Jesus taught this truth to His followers in the familiar account of when He washed the feet of the disciples (John 13). He knew that His hour had come, and on the eve of His crucifixion on the cross Jesus showed them the full extent of His love. He rose from the supper table, laid aside His outer garments, wrapped a towel around His waist, poured water into a basin, began to wash His disciples’ feet and dried them with the towel.

I imagine you could have heard a pin drop. This was not a job for a King. In fact it was usually reserved for the lowest slave on the totem pole to wash the feet of the guests in the home. Surely the thought of any one of the disciples doing this job never entered their minds. They were probably shocked when their Master took on this task. But such is the love and humility of Christ for the world!

But there’s a sudden break in the silence when Jesus gets ready to wash Peter’s feet.

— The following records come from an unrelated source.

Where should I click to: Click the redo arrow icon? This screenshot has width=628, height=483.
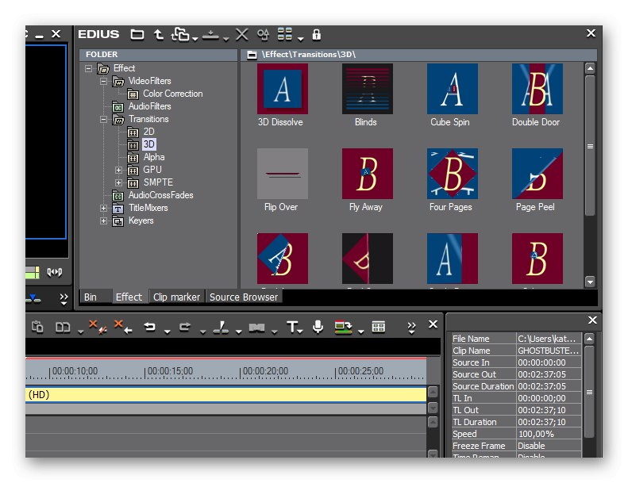184,327
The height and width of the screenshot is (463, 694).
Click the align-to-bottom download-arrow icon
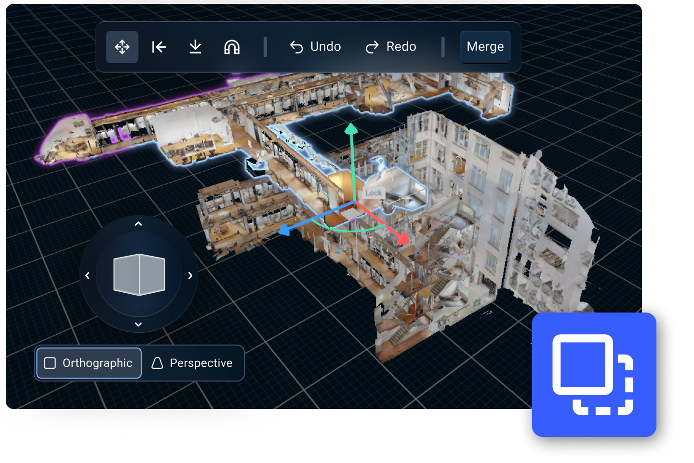click(x=195, y=47)
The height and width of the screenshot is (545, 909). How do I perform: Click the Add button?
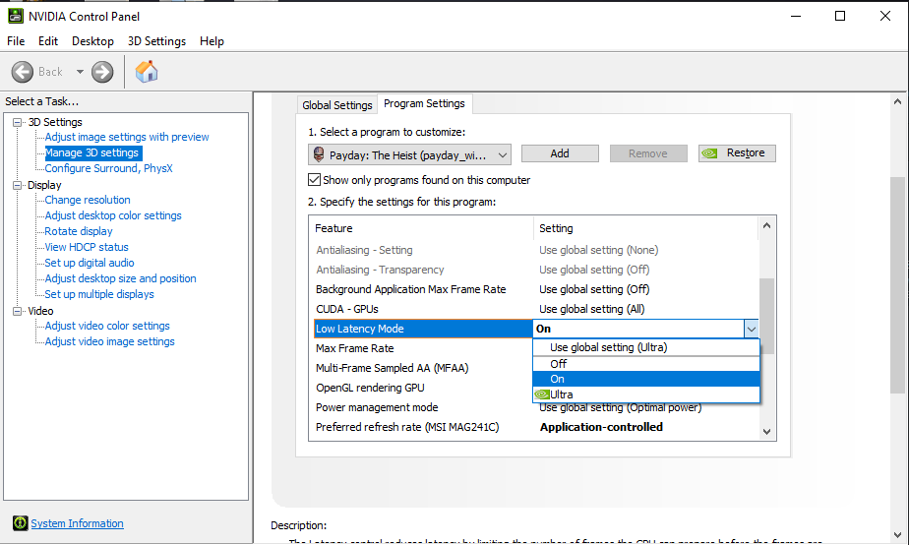[560, 153]
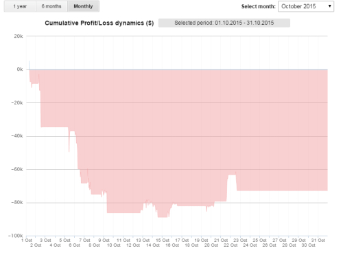Click the Cumulative Profit/Loss dynamics chart title

pos(99,23)
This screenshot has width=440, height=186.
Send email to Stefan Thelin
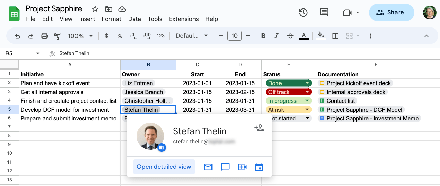point(208,167)
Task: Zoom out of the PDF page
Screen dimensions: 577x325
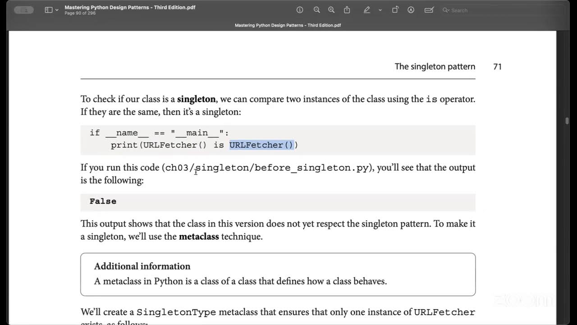Action: (x=317, y=10)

Peter blurts out, “Lord, You’re not going to wash my feet, are you?” Jesus replied, “If I don’t wash you, you have no part with Me.” To which Peter mistakenly answers, “Then, don’t wash just my feet, wash my hands and head, as well.” Jesus then says, “He who has bathed needs only to wash his feet, but is completely clean; and you are clean, but not all of you.”

What does this curious conversation tell us? Obviously there’s more to it than wiping dust off of a guy’s feet. Jesus is talking about sin and the need to be cleansed from it.

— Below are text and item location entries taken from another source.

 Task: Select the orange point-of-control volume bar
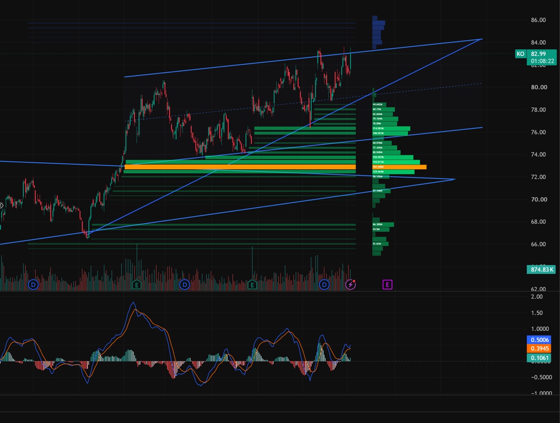point(240,167)
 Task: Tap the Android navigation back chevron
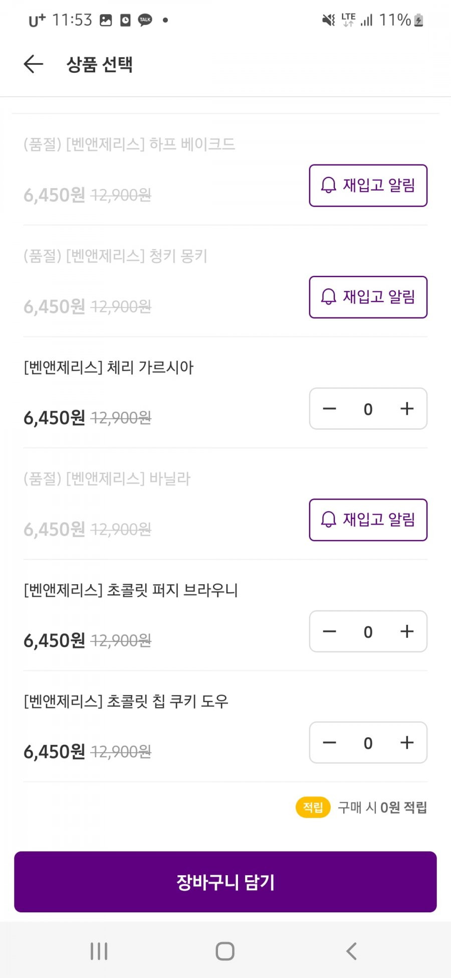click(x=352, y=951)
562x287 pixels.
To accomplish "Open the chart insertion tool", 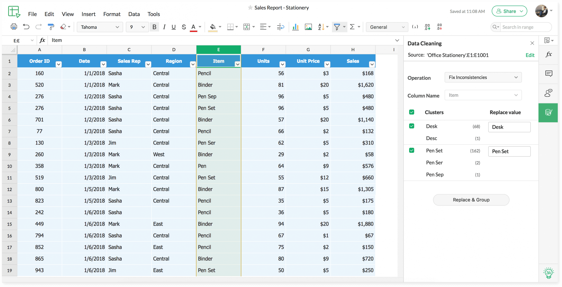I will pos(295,27).
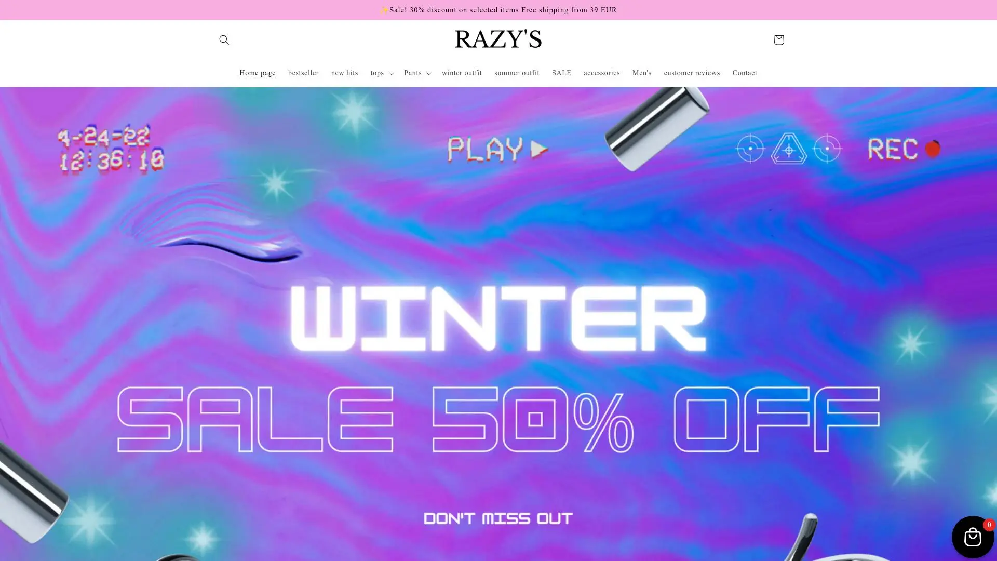This screenshot has height=561, width=997.
Task: Click the WINTER SALE 50% OFF banner
Action: [x=499, y=324]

On one hand the footwashing symbolizes the cleansing that is necessary for the forgiveness of our sins. The old hymn says it well: “What can wash away my sins? Nothing but the blood of Jesus!” It was during that supper later that Jesus took the cup, gave thanks and offered it to His followers, saying “Drink from it, all of you; for this is My blood of the covenant, which is poured out for many for the forgiveness of sins” (Matthew 26:27-28). Jesus death on the cross washes our sins away. Unless we’ve come to Him in repentance and faith to receive this cleansing for our sins, then we have no part with Him, we do not belong to Him and have no salvation.

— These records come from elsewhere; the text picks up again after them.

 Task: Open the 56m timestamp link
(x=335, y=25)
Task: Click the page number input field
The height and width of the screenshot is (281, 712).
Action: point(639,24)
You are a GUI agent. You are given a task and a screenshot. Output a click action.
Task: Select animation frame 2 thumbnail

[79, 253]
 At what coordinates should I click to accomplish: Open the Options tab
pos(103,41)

Jesus then applies this footwashing in another way. Peter wanted the full works deal, but the Lord told him he was already clean. He had already been bathed, that is forgiven, saved and justified by God’s grace through his faith. He didn’t need to be saved again from sin’s penalty, but He did need to be cleansed from sin’s staining effects from walking along dusty roads. The full bathing pictures being born again, while the need to wash regularly symbolizes forgiveness for ongoing sinful actions.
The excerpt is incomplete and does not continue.